With both ends included, transcribe exactly the records below from their first line to the line that contains "The height and width of the screenshot is (721, 1568).".

____________________

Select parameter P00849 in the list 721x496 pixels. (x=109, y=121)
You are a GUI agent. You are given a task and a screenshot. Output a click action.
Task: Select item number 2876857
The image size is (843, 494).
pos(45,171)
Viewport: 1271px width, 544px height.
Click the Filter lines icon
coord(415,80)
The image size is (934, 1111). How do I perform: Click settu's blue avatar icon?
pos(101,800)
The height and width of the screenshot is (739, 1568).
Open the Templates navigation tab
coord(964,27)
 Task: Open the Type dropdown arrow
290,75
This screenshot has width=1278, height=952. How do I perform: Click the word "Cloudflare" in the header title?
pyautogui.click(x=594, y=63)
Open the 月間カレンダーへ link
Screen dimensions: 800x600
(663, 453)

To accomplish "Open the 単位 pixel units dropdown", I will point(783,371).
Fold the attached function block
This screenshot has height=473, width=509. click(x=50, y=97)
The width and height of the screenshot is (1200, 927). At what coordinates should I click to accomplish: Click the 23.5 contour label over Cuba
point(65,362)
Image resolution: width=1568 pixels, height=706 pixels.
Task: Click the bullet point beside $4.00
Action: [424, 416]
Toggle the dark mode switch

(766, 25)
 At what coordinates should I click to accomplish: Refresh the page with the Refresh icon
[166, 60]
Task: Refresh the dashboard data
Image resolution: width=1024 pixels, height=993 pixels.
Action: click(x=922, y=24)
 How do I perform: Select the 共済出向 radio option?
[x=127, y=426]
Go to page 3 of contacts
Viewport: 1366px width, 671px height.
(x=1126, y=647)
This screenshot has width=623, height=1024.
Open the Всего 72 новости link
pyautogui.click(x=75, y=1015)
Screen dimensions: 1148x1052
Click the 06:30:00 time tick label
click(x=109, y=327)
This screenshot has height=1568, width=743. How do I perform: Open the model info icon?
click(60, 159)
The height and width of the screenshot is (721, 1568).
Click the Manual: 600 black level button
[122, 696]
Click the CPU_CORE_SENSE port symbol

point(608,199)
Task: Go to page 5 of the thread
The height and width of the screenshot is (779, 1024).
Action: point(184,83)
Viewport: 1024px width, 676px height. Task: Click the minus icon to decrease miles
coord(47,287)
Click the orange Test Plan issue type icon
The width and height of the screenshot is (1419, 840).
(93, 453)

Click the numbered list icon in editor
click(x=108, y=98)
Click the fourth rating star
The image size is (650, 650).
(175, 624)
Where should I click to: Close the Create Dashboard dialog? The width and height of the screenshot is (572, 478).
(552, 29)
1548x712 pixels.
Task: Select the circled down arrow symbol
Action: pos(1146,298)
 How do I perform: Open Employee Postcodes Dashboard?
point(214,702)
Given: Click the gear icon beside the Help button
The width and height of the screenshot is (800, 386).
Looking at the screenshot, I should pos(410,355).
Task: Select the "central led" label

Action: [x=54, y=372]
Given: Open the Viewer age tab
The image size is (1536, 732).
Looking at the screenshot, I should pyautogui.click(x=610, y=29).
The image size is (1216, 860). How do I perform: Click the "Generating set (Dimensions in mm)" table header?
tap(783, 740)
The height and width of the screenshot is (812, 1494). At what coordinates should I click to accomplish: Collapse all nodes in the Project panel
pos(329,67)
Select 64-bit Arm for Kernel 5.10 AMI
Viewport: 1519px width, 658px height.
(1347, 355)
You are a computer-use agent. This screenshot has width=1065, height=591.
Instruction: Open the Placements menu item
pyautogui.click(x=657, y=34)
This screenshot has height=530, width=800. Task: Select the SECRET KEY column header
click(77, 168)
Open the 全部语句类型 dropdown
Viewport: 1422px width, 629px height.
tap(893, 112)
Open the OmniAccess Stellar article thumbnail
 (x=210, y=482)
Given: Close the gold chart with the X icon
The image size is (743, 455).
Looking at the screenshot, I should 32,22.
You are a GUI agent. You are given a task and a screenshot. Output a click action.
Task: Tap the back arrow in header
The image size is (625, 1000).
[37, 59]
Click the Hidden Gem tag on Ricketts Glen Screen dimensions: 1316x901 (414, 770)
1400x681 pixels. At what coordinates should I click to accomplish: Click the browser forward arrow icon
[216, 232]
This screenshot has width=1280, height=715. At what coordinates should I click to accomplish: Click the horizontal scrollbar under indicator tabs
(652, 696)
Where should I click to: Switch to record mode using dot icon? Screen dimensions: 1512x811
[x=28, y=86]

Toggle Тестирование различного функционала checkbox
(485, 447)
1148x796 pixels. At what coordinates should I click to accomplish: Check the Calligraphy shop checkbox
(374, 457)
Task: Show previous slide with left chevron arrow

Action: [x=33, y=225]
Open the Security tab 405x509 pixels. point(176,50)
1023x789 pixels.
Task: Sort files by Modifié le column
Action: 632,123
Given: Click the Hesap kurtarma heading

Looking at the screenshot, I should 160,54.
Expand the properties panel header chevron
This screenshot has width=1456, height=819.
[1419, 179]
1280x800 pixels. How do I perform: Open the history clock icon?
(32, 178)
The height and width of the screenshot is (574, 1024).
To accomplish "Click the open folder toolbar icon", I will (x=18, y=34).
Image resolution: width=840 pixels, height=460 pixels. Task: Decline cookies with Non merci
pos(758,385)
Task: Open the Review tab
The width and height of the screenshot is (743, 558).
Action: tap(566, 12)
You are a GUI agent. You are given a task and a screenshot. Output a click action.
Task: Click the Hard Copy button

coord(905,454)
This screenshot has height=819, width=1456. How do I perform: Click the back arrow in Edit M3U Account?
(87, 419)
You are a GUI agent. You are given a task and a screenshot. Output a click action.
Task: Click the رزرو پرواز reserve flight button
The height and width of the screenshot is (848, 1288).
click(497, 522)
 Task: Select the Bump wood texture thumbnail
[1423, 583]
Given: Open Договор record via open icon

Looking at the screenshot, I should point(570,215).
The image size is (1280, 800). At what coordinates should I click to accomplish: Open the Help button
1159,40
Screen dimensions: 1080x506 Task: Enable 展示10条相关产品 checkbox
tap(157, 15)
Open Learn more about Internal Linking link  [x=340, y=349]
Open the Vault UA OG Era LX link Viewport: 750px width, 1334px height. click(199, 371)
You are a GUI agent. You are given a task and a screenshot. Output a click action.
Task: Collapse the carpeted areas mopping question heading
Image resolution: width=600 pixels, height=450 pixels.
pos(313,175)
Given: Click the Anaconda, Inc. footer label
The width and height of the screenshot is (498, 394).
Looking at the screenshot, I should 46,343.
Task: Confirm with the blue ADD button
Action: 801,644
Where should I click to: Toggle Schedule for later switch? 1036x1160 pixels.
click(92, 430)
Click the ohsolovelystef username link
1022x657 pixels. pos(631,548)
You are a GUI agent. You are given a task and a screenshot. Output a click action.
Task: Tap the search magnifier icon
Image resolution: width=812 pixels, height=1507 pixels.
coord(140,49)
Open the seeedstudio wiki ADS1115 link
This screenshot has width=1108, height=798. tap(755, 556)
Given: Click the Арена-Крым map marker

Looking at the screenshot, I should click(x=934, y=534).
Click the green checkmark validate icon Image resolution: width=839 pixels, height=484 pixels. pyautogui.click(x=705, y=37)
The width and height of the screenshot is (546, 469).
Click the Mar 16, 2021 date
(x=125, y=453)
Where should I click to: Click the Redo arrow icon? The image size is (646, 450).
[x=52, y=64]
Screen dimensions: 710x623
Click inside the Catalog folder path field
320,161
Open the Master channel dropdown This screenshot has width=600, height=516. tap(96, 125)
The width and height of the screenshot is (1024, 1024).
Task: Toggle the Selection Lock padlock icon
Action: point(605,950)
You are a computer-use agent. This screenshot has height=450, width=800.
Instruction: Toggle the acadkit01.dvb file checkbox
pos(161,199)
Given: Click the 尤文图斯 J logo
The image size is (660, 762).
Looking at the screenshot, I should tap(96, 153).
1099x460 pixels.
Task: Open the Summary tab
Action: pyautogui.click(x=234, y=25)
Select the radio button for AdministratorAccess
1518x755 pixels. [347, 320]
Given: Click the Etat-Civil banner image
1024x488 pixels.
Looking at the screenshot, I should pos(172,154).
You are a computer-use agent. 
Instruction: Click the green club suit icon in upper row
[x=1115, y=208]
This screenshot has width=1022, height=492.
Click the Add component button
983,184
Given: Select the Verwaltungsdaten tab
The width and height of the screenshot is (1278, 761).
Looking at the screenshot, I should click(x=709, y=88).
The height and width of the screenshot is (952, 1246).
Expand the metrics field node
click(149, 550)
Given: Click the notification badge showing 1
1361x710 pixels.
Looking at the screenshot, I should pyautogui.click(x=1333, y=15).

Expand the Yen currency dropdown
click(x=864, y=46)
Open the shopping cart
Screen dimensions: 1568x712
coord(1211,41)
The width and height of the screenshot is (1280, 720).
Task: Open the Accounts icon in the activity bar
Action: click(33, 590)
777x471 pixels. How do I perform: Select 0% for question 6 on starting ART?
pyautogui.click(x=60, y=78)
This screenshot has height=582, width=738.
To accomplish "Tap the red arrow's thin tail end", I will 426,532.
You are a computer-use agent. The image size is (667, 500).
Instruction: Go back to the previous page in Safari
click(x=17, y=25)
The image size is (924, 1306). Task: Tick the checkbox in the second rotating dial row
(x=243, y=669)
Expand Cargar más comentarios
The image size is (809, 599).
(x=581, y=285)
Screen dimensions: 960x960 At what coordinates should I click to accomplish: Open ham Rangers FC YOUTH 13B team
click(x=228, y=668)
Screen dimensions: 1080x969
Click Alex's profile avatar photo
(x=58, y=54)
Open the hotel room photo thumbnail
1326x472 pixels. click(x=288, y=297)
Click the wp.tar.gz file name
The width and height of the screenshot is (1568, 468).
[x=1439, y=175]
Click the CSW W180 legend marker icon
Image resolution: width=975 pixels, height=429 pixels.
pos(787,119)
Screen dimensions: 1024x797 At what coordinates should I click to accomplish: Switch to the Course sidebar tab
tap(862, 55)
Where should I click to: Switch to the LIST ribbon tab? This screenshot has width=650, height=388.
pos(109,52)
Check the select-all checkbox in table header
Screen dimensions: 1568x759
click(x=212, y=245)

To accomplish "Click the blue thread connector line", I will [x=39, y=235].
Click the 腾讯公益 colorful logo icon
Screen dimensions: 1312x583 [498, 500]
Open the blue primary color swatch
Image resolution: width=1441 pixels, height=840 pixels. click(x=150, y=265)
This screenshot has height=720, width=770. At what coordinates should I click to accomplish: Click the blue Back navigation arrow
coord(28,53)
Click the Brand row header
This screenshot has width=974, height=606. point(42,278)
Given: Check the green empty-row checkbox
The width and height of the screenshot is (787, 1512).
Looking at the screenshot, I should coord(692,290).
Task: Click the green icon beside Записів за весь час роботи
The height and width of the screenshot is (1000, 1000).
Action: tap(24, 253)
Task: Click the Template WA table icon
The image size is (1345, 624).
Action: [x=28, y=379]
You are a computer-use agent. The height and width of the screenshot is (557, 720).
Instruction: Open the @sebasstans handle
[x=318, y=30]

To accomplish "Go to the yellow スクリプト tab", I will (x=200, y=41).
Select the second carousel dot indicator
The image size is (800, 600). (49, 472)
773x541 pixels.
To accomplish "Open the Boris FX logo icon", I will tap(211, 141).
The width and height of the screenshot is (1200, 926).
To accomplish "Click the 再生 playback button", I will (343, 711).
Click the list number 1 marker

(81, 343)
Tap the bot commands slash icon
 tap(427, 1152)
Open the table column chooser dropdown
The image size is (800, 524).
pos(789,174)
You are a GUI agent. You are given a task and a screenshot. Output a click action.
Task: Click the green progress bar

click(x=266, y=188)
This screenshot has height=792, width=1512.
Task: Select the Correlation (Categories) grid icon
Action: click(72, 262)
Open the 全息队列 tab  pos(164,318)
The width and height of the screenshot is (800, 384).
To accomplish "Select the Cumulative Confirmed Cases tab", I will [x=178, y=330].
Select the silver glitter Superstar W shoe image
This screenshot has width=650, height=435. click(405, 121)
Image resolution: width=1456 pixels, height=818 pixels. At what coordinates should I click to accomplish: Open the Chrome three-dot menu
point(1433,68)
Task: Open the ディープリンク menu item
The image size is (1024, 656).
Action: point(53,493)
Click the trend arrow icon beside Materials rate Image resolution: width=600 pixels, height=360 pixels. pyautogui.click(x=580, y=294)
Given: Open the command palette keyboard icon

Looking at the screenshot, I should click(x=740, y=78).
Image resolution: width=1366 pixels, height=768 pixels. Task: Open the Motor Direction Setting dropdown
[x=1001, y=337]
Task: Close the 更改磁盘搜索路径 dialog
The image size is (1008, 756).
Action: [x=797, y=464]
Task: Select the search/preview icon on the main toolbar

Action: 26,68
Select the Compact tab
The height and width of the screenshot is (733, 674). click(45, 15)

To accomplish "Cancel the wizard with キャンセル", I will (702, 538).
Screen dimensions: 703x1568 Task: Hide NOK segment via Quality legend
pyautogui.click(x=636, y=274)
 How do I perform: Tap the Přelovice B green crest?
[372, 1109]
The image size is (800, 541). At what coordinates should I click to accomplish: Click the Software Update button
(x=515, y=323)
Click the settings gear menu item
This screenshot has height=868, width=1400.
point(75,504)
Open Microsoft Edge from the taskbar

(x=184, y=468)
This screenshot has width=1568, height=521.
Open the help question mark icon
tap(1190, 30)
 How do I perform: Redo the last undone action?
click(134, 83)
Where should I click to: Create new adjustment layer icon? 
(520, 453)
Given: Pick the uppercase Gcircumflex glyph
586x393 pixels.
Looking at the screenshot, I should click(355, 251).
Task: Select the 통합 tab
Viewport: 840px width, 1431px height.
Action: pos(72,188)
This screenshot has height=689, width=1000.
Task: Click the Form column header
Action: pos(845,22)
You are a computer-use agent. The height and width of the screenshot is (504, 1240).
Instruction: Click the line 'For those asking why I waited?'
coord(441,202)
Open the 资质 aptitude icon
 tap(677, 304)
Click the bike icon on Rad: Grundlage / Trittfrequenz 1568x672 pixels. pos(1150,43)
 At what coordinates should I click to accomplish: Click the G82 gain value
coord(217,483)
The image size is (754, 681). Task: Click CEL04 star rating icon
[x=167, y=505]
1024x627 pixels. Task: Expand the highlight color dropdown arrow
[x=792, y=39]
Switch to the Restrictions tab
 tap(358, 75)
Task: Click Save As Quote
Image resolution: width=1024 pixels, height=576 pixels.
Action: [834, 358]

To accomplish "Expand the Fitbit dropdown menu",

____________________

- **SOLUTION TO THIS EXERCISE**:
Select parameter P00849 in the list 721x496 pixels. (x=109, y=121)
You are a GUI agent. You are given a task and a screenshot. Output a click action.
Task: Select item number 2876857
The image size is (843, 494).
pos(45,171)
Viewport: 1271px width, 544px height.
Click the Filter lines icon
coord(415,80)
The image size is (934, 1111). How do I perform: Click settu's blue avatar icon?
pos(101,800)
The height and width of the screenshot is (739, 1568).
Open the Templates navigation tab
coord(964,27)
 Task: Open the Type dropdown arrow
290,75
This screenshot has width=1278, height=952. How do I perform: Click the word "Cloudflare" in the header title?
pyautogui.click(x=594, y=63)
Open the 月間カレンダーへ link
Screen dimensions: 800x600
(663, 453)

To accomplish "Open the 単位 pixel units dropdown", I will point(783,371).
Fold the attached function block
This screenshot has height=473, width=509. click(x=50, y=97)
The width and height of the screenshot is (1200, 927). At what coordinates should I click to accomplish: Click the 23.5 contour label over Cuba
point(65,362)
Image resolution: width=1568 pixels, height=706 pixels.
Task: Click the bullet point beside $4.00
Action: [424, 416]
Toggle the dark mode switch

(766, 25)
 At what coordinates should I click to accomplish: Refresh the page with the Refresh icon
[166, 60]
Task: Refresh the dashboard data
Image resolution: width=1024 pixels, height=993 pixels.
Action: click(x=922, y=24)
 How do I perform: Select the 共済出向 radio option?
[x=127, y=426]
Go to page 3 of contacts
Viewport: 1366px width, 671px height.
(x=1126, y=647)
This screenshot has width=623, height=1024.
Open the Всего 72 новости link
pyautogui.click(x=75, y=1015)
Screen dimensions: 1148x1052
Click the 06:30:00 time tick label
click(x=109, y=327)
This screenshot has height=1568, width=743. How do I perform: Open the model info icon?
click(60, 159)
The height and width of the screenshot is (721, 1568).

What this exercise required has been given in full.